[TEXT SECTION — start]

Prime the pump with a gusher of red ink… and soon you’ll be swimming in lovely black ink surpluses! It’s not surprising that this alluring theory was tried once. Is it shocking that we bought it again and again? And again, when it never once delivered? Among my top five demands for a wager, listed elsewhere in this book, is this one:

Can you name even one Supply Side prediction that ever came true? In science, or indeed most fact-centered professions, repeated failure to predict outcomes is deemed a likely sign of flakery, if not flat-out dishonesty. Hence the war on fact professions.

Evonomics.com – the smartest site online for economic/social analysis – aims not at opposing free markets, but saving them from the oligarchy disease that ruined flat-fair-creative competition in every past civilization. No online site discusses Adam Smith more often. [9] (My own Evonomics page is here. [10]) Take for example, Steve Roth’s essay “Capital’s Share of Income Is Way Higher than You Think,” [11] which dissects how almost half of the market income arriving at U.S. households is received just for being wealthy – owning stuff – and not either work or active investment

Oh, there are exceptions! Many of the recent tech zillionaires – who spend their days happily working alongside engineers and creative types – recycled their extra cash into R&D, new ventures, new goods, services and productive capacity, even daring exploits in accessing the resources of space! That’s exactly what the mad right said would happen with Supply Side. (Moreover can you guess which way those long-ROI, risk-taking, tech-savvy caste of investors lean politically? With a few exceptions, like Peter Thiel, they are mostly Democrats, [12] or independents who agree that markets must be regulated to reduce the age-old enemy of enterprise –cheating. [13])

[TEXT SECTION — finish]
[STUDY MATERIAL — start]

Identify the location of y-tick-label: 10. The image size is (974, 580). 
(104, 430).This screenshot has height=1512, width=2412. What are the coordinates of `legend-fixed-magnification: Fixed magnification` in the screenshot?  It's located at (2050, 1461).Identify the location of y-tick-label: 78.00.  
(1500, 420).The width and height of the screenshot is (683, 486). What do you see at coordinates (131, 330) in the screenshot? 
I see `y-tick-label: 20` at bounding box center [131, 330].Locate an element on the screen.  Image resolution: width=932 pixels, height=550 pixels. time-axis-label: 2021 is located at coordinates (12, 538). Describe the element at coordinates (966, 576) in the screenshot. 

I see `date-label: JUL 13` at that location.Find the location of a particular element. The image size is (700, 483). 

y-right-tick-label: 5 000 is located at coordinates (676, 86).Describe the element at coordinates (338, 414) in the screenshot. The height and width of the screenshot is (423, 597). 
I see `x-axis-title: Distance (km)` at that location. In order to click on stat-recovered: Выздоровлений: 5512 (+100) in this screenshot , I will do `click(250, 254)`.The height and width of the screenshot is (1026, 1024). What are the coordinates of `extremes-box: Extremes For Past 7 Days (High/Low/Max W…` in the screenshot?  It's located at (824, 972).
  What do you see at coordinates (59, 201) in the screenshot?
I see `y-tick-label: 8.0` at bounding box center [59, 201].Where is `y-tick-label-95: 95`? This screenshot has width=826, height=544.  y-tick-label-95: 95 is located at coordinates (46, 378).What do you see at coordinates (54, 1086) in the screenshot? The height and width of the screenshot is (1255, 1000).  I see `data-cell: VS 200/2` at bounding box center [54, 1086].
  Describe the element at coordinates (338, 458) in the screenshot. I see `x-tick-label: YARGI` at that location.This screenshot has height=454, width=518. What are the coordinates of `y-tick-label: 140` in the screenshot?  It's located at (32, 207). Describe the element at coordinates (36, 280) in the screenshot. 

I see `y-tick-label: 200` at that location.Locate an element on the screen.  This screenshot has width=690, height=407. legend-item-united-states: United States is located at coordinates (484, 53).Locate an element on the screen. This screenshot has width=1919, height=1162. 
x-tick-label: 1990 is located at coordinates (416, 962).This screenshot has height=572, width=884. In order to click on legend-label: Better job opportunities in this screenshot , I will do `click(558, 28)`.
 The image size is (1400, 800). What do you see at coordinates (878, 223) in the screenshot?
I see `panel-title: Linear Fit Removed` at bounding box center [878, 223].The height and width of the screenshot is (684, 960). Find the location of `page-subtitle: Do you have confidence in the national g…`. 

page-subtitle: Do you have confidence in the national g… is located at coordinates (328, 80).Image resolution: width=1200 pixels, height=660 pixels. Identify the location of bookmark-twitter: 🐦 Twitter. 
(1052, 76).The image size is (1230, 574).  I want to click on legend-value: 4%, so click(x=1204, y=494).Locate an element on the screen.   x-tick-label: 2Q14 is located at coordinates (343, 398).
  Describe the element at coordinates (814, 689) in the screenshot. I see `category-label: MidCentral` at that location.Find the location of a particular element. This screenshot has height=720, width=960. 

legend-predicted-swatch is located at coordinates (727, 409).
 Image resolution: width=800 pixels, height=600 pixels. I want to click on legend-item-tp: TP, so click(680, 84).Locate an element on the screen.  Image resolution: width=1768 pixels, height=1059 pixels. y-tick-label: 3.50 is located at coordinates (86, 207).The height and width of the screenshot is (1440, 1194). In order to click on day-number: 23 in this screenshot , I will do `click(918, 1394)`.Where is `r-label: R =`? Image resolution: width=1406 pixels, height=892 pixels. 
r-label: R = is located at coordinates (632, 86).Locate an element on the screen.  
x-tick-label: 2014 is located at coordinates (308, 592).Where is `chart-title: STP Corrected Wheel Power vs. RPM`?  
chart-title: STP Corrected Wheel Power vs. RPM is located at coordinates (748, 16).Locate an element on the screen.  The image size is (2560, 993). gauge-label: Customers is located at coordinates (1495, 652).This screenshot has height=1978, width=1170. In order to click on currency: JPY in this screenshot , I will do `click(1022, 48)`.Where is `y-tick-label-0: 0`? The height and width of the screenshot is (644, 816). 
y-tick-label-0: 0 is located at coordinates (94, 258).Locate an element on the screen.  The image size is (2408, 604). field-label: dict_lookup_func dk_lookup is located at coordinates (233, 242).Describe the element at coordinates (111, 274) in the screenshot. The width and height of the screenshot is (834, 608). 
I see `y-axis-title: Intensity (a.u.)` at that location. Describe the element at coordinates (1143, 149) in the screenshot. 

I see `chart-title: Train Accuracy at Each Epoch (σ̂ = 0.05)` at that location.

[STUDY MATERIAL — finish]

• **TASK DIRECTIONS**
Carry on the passage about Supply Side economics from the point where it ends. The listing above stands apart from the passage and is separate material.

• **EXERCISE RESPONSE**
But as for the vast majority of Supply Side largesse recipients, they aren’t looking for risk or to sweat hard on some new venture. When they get a sudden burst of income, most of the rich plant it where Smith described aristocrats always pouring their excess wealth, into passive rent-seeking – or rentier – properties with safe or seemingly-guaranteed return. Of course this inflates asset values, not just stock equities but also real estate, even art. (Recent mass-purchases of rental properties by rich families have priced young first time home buyers out of the market.)  

Beyond asset bubbles and expanding wealth disparities, perhaps the worst effect is plummeting money velocity, a measure of how often each dollar gets spent. Now there are times – e.g. during high inflation – when you want MV to go down! But generally speaking, a dollar paid to a bridge repair worker, say during an infrastructure campaign, will get spent immediately at the grocer, whose employees spend quickly for their own needs, and so on, hence high “velocity” for that dollar, which gets spent and taxed many times. But when rich folks get a lot richer – even good guys like Buffett – not very many of those dollars go to workers at the yacht factory. (The aspersion that Supply Side is “trickle down” aims in the right direction, but doesn’t do justice to this travesty.) Again, most of that extra income goes into passive rentier investments that send Money Velocity crashing.

Indeed, MV has crashed, even as deficits and debt go through the roof with every double-down we’ve seen on Supply Side voodoo. And yes, I will gladly make this a wager as described in Chapter 15. 

Now let me be clear yet again. I want competitive-flat-fair-creative markets to work well. I know where the taxes come from that pay for liberal programs that uplift poor children, so they can then innovate and compete, in a virtuous cycle never before seen in human annals. But there are reasons why oligarchs, Laffer cultists and other fanatics had to change so many rules to get those gushers flowing into aristocratic maws. Because the Greatest Generation knew better. Massive stock buybacks etc. were banned! And if you wanted tax relief to help you to invest in long ROI product development, or factory equipment, you took generous deductions specifically targeted for those things! Moreover, when the state invested in your workers’ sanitation, health and children, plus the R&D and infrastructure that maintain a forward moving civilization, you saw that as ultimately beneficial to your shareholders… and everyone else.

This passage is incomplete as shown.